Future of health care is rewarding wellness

March 28, 2018

Eighty-six percent of the nation’s $2.7 trillion annual health care expenditures are for people with chronic health conditions, the U.S. Centers for Disease Control reported in 2017.

That’s why Fort Wayne-based BeniComp, Inc., a provider of secondary health insurance, supports the goals and philosophy of kNew Health, said Benicomp president Doug Short. kNew Health, founded by Fort Wayne physician Dr. Jeff Gladd of GladdMD is a Web-based lifestyle coaching service that gives members the tools, support and guidance to make lifestyle changes that promote and maintain wellness.

BeniComp has had to jump through many legal hoops to provide what is called exempt supplemental insurance coverage that encourages and incentivizes people to take charge of their health.

“The medical system of the past is diagnose and prescribe, diagnose and prescribe. The medical system of the future is helping you help your body to help itself,” Short said, pointing out [the] definition of insanity was “doing something over and over and getting the same results.” Such is the case of the traditional system of health care, he said.

“I think insurance companies will rally around people like Jeff Gladd.
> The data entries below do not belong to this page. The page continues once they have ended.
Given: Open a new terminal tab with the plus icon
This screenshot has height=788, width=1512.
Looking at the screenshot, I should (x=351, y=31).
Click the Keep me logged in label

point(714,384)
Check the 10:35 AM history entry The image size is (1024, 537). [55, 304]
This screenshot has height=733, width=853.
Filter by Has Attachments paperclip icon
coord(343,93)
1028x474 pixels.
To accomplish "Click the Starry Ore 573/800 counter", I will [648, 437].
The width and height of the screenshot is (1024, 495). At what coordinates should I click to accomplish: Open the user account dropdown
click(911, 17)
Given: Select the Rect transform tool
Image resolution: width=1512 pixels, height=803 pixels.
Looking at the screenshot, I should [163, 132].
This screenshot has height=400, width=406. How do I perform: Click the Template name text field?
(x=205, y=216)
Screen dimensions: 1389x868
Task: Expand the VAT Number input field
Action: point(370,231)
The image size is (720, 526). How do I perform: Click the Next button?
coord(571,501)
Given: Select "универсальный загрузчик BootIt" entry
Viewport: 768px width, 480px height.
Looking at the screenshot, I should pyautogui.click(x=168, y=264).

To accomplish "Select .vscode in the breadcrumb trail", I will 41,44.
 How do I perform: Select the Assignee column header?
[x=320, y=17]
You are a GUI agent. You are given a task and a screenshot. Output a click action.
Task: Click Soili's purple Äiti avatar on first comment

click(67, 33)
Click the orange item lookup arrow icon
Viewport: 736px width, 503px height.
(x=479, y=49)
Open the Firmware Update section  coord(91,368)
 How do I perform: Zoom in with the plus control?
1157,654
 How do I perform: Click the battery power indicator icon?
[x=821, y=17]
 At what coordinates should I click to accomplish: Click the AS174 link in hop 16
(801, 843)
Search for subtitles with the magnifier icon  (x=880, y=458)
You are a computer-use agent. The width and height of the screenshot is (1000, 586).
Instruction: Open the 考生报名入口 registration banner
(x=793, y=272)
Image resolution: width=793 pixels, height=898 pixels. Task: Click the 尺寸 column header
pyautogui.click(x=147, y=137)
If the left hand is health care and the right hand is sickness care, then the left hand is Jeff Gladd and the other side is diagnose and prescribe.”

From an insurance perspective, Short added, “The left is all about controlling what causes the claim; on the right it’s about controlling the costs, either by a different PPO (preferred provider organization) or HMO (health maintenance organization) or a different carrier,” with none of the latter really addressing cost control. On the left, the insured is encouraged to get preventive and routine care; on the right, you don’t want to be seen by a health care provider unless you’re sick.

Benicomp’s IncentiCare program is focused on preventive health management, giving insured participants actionable health information and knowledge through blood chemistry and other measurable health parameters along with lifestyle coaching to improve or maintain health.

 

“It puts people in the driver’s seat,” Short said. They take charge of their health and are incentivized to improve problem areas by the company offering its insured credits toward lower deductibles. The healthier the employee, the lower the out-of-pocket expenditures for health care.

“If you become a diabetic, it’s going to cost me $5,000 a year. You may have a genetic problem such as asthma, but if you are a smoker and you have asthma, you’ve cost me three times that of the nonsmoker,” Short explained. “I can make a policy get better if you control your cholesterol, your blood sugar, your body mass. I can build a policy that rewards that,” similarly, he said, to the way auto insurers for decades have rewarded good drivers.